학술논문

Transportation infrastructure, river confinement, and impacts on floodplain and channel habitat, Yakima and Chehalis rivers, Washington, U.S.A.
Document Type
Article
Source
Geomorphology. May2013, Vol. 189, p55-65. 11p.
Subject
*TRANSPORTATION
*FLOODPLAINS
*RAILROADS
*HABITATS
*GEOMORPHOLOGY
Language
ISSN
0169-555X
Abstract
Abstract: Although floodplain roads and railroads are recognized as confining features with potentially large environmental impacts, few studies have explored the linkages between these structures and the natural disturbance regime that creates and maintains channel and riparian habitat. This study compares paired floodplain reaches with or without transportation infrastructure confining the riparian zone along the Yakima and Chehalis rivers in Washington State. Channel and floodplain habitat were degraded in the artificially confined reaches. Confined channels were narrower, simpler in planform, and relatively devoid of depositional surfaces such as bars and islands.

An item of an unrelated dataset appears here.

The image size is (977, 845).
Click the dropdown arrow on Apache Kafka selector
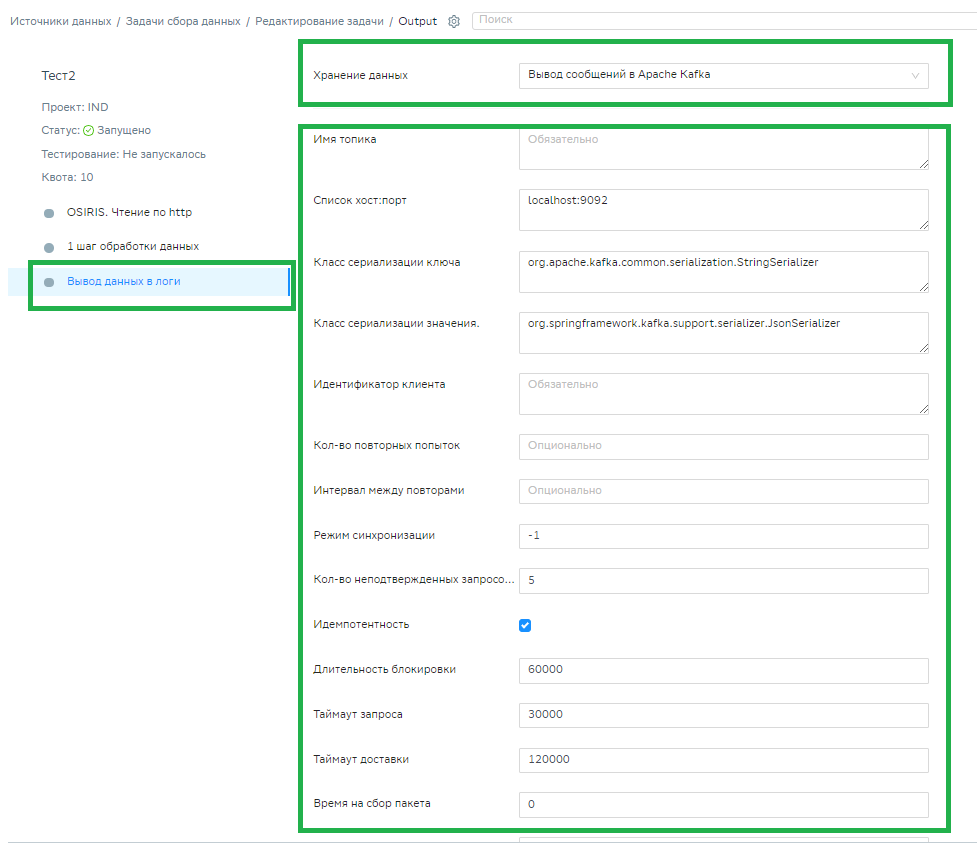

Floodplains adjacent to confined channels exhibited degraded riparian forest and less refugium habitat such as side channels, ponds, and alcoves important for endangered salmonids and other biota. The results support hypotheses about how human modification of the floodplain landscape disrupts the flow regime and connectivity along riparian corridors. Neither simple buffer zones nor metrics such as valley width index adequately capture the disturbance-based landscape processes that drive riparian and channel habitat integrity. Future studies and indices of valley confinement, a critical driver of fluvial geomorphic processes, need to pay closer attention to artificial confinement of the channel, the riparian zone, and the active floodplain surfaces in order to portray the true constraints on fluvial processes. [Copyright &y& Elsevier]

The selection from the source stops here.